Este fenómeno puede ser un cuchillo de doble filo. Podría complicar la solución del problema, pero al mismo tiempo su manifestación puede ser aprovechada en la liberación de rehenes ilesos.
El síndrome de Estocolmo tiene tres componentes, los cuales pueden no estar presentes en su conjunto en todos los casos. El primero, que los rehenes tengan sentimientos de afecto hacia los captores. Segundo, que los rehenes tengan además sentimientos negativos contra la policía y las autoridades en general. Tercero, que los secuestradores tengan sentimientos de afecto positivo a favor de los rehenes.
Examinados con objetividad, ninguno de estos factores debe sorprendernos. El sentimiento de afecto del rehén con los secuestradores puede ser el resultado de su sensación de dependencia. Después de todo, el rehén depende de su captor en todo, desde la comida y sus necesidades fisiológicas hasta la vida misma. Por eso al rehén le interesa atraer la simpatía de su captor, cada vez que sea posible.
La relación a establecer es similar a la que se crea entre el bebé y su madre. La completa dependencia del secuestrador le provoca gratitud (por no tratarlo mal) y se desarrolla en él algo así como en el niño amamantado por su mamá. De allí que los especialistas en estas cosas califican al fenómeno como una regresión a la infancia de los rehenes.
El desarrollo de sentimientos negativos contra la policía y las autoridades es una consecuencia del primer componente. A medida que esta actitud se crea, los rehenes empiezan a asumir la defensa de sus captores contra la policía, a la que se le hacen imputaciones. Para todos está claro que si el Gobierno o la policía deciden dejarlos ir sin pena alguna, habrán vencido los terroristas y quedará mal la imagen de las autoridades. En cambio, si esta idea se combina con la posibilidad de que la policía entre disparando, se llega en forma simple a la convicción de que el verdadero riesgo para la vida está en manos de las autoridades, no de los secuestradores.

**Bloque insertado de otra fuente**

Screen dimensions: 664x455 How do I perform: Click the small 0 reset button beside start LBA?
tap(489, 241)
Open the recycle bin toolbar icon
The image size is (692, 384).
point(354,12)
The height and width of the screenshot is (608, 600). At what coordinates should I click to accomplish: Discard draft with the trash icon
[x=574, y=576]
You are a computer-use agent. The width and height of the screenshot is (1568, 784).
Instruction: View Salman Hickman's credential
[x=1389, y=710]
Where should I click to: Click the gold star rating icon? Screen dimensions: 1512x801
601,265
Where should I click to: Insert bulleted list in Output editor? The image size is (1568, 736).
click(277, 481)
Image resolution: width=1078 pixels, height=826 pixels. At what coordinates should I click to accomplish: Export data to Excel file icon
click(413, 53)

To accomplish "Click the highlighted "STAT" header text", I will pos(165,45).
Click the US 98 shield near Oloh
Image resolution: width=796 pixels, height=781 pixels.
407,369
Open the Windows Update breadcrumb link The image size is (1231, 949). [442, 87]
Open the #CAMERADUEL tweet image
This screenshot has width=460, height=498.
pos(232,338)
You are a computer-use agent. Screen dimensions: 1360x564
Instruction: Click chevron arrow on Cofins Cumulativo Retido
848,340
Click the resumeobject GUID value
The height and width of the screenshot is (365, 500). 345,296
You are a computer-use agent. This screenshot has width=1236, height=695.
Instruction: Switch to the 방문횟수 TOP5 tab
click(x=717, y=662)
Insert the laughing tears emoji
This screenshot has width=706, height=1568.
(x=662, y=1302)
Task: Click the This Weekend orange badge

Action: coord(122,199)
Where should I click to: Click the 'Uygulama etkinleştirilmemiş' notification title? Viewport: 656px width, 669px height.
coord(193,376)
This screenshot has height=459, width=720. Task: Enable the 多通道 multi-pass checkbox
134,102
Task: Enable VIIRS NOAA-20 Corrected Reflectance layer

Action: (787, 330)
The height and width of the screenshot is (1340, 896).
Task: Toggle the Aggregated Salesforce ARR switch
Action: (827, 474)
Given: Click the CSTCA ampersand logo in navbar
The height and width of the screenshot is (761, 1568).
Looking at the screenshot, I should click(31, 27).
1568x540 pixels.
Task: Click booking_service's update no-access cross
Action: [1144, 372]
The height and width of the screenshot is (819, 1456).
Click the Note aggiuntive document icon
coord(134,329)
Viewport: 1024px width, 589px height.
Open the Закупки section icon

El último componente del síndrome es la relación afectiva entre los captores y sus rehenes. Analizada objetivamente, su aparición es razonable. Inicialmente el rehén no tiene personalidad identificable para su captores. Para los últimos, ellos son solamente, como dijimos, valores para el trueque en la negociación. No obstante, en la medida en que la situación se va desarrollando, la proximidad inmediata entre el captor y el rehén, compartiendo las angustias de la crisis, hace que ellos se empiecen a mirar como seres humanos.
Este cambio, de ser un simple valor de trueque, por la nueva posición de ser humano, le hace más difícil al terrorista o a cualquier secuestrador causar daño a su rehén.
Los negociadores no tienen control alguno sobre el desarrollo de los dos primeros componentes del síndrome de Estocolmo. No obstante, ellos deben hacer todos los esfuerzos para provocar el desarrollo del tercer componente. En efecto, el negociador, a base de una mejor relación con el secuestrador, puede inculcarle el respeto a las condiciones humanas de sus rehenes interesándolo en el bienestar de ellos. Además, debe crear tareas que ellos deban realizar en conjunto propiciando así el ambiente adecuado para un mejor entendimiento.
Mientras se van poniendo de manifiesto los síntomas de la presencia del síndrome de Estocolmo, como estímulos positivos hacia una solución adecuada, y se empieza a notar la identificación creciente entre los captores y sus víctimas, el negociador debe permanecer atento. Esta nueva relación, favorable hasta ciertos límites, crea una nueva preocupación a las autoridades, ya que nunca se sabe qué reacción inesperada pueda producirse entre los rehenes. Es el caso de la barrera humana de protección, al final del incidente que le dio el nombre al fenómeno.